There are those, like dear old "Merv the Swerve", who believe the fixation with past glories against the English - indeed, past glories of all descriptions - is self-defeating. "The 1970s still haunt Wales," Davies wrote. "Modern players, who have grown up in the shadows of their illustrious rugby fathers, have struggled, and largely failed, to free themselves from what once was."
English rugby, meanwhile, has broken free of the social ties that bound it for generations.
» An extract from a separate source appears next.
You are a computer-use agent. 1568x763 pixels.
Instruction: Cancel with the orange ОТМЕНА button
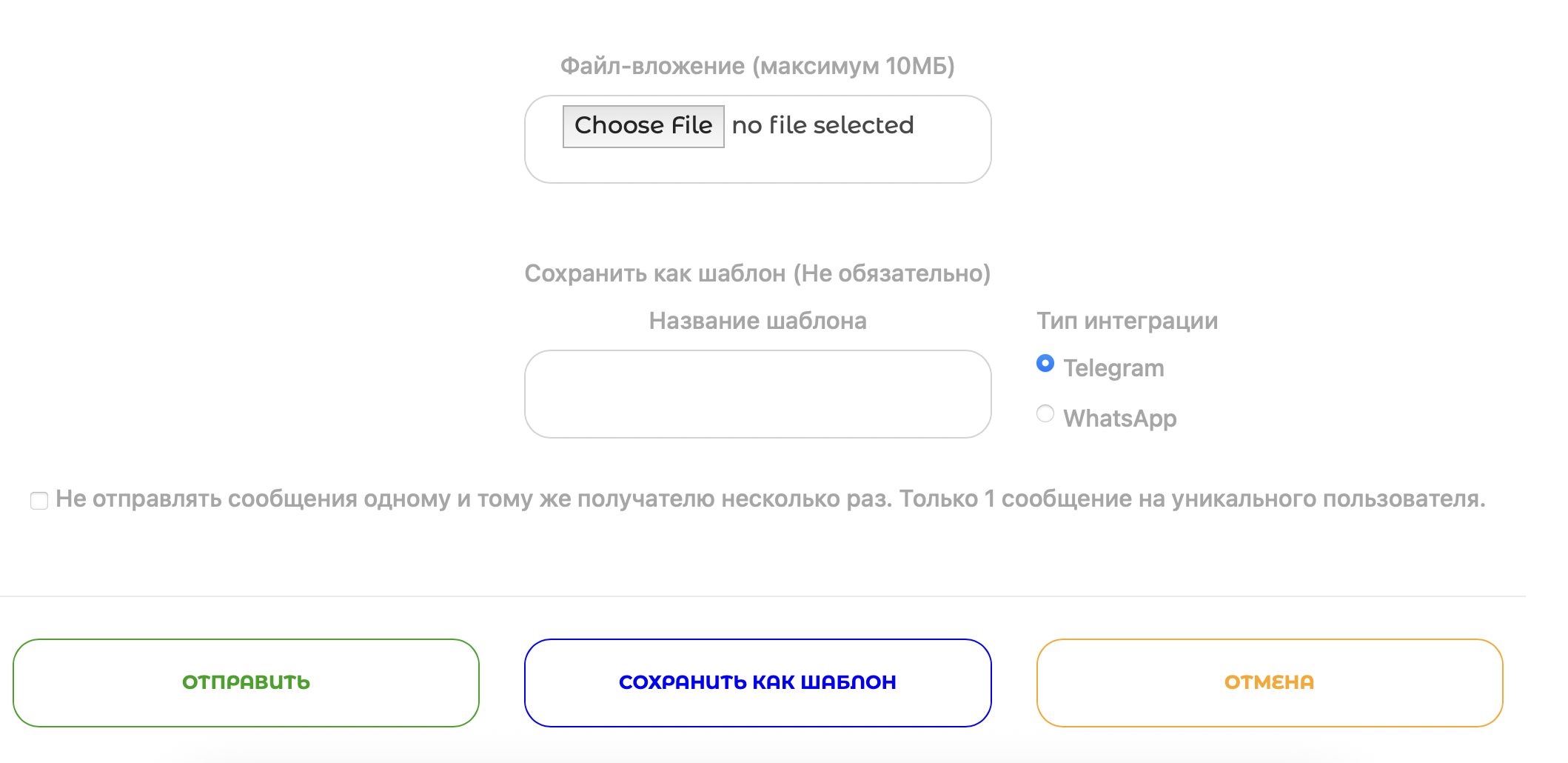click(x=1269, y=682)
Professionalism has democratised the game in the shires - to a considerable degree, the Cecils and Claudes of Eton and Harrow have been elbowed aside by products of the state-school sector - and with the Premiership club academies now operating at full capacity, gifted youngsters from all backgrounds can plot a route towards a full-time contract.
Much to the chagrin of the most passionate rugby country north of the equator, the mere mention of the word "Cardiff" no longer turns the red rose army to stone. Today's visitors do not like the place any more now than they did when Harold Wilson and Jim Callaghan were in Downing Street, but they do not fear it.
Both Andy Robinson, the England coach, and Mike Ruddock, his opposite number in Wales, have spent the last fortnight talking of discipline and focus, of controlling the controllables, of concentrating purely on the here and now - the usual performance-speak dished out by the tactical classes. The difference? Robinson has been addressing a squad of 30 players, Ruddock an audience of two and a half million, 99 per cent of whom will not have paid the slightest attention. It was ever thus, and shall always be.